En tant que bien public, la mobilité s’articule autant que possible à d’autres biens publics : ainsi l’éducation se coordonne à la culture, qui a à voir avec l’urbanité, qui est elle-même une contribution au politique, via la civilité. La mobilité est particulièrement reliée aux autres biens publics spatiaux, mais aussi à celui du changement social et à tout ce qui contribue aux dynamiques du parcours biographique individuel (alteridentité [4]). Cette fédération dynamique de biens publics est une définition possible du développement d’une société. On en déduit, à l’inverse, qu’un bien public qui menace d’autres biens publics perd son caractère public.

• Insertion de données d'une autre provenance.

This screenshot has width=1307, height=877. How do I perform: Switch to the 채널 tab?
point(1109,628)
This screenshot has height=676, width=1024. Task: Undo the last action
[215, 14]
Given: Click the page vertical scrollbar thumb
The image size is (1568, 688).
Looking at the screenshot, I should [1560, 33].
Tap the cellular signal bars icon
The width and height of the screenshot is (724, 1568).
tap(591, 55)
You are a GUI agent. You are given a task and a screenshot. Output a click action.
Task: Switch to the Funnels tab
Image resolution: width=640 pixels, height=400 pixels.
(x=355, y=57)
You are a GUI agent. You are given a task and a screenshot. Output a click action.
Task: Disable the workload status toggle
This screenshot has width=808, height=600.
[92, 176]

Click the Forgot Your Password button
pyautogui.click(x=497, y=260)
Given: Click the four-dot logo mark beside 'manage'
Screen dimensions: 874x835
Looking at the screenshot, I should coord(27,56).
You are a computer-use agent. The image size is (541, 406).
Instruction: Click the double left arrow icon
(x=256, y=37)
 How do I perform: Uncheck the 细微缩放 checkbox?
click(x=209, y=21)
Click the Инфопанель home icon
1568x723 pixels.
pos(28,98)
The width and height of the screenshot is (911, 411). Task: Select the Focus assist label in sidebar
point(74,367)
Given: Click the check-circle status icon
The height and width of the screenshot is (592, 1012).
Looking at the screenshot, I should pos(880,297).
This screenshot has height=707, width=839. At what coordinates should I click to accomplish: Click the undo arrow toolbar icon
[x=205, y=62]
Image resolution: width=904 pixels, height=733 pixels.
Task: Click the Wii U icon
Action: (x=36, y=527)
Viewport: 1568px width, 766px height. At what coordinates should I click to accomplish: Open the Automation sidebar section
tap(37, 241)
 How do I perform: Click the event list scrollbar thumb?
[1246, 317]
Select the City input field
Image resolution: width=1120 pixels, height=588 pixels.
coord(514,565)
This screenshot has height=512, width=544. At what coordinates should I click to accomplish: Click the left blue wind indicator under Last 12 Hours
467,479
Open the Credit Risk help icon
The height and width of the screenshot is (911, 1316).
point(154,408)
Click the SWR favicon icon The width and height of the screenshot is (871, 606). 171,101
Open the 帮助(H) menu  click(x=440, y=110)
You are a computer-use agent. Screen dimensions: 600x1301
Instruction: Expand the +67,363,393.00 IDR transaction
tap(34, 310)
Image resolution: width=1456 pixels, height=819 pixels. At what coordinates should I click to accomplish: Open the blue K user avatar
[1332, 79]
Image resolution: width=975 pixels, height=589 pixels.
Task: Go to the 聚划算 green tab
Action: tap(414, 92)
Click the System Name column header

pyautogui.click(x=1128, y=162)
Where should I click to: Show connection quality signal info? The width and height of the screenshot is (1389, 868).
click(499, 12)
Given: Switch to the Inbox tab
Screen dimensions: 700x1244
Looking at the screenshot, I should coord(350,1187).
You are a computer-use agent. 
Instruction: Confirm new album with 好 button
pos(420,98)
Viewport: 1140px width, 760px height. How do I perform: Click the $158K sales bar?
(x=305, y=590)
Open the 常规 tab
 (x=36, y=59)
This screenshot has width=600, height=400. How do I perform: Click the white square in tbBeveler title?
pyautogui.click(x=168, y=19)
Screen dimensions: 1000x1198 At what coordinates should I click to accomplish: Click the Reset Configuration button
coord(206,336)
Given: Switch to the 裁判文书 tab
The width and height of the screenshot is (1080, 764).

Les transports privés : la mobilité au détriment des biens publics
Que se passe-t-il en effet si la consommation d’un bien public porte atteinte à un autre bien public ? Tel est le problème posé par les transports privés. L’usage massif de l’automobile individuelle détruit l’espace public, fait baisser le niveau d’urbanité en diminuant la densité par sa propre métrique et en contribuant à un système d’habitat qui porte atteinte à la fois à la densité et à la diversité, les deux composantes majeures de l’urbanité. Enfin, l’automobile a un impact négatif sur la nature, non seulement sur l’air, mais aussi sur le sol (imperméabilisation) et sur la biodiversité (effets de barrière des infrastructures routières). Privatisation, étalement, segmentation, pollution : le transport privé attaque frontalement deux biens publics majeurs, l’urbanité et la nature.
Posons comme hypothèse que le caractère public d’un bien est conditionné au respect de l’intégrité des autres biens publics. On conclura que la mobilité est un bien public lorsqu’elle s’appuie sur des métriques publiques, qui, en encourageant la densité, la diversité, l’espace public et l’économie de surface, sont cohérentes avec le développement de la ville et la préservation de l’environnement naturel.
La mobilité permet de comprendre que le plan de conflit entre un néonaturalisme de l’expiation (prônant le rejet de toute forme de mobilité) et un unilatéralisme irresponsable (au profit des seuls transports privés) passe à côté de l’essentiel. Ni l’un ni l’autre ne s’intéressent au développement de la société à travers la production de biens publics.
L’obsession de faire payer des « indulgences climatiques » aux voyageurs comme la prétention à faire comme si toute restriction à l’emprise de l’automobile sur l’espace était une atteinte à une liberté fondamentale ne sont pas en phase avec le monde contemporain. Elles relèvent d’une démarche morale fondée sur la gestion d’antinomies irréductibles (nature/société, liberté/égalité) et non sur une éthique des valeurs.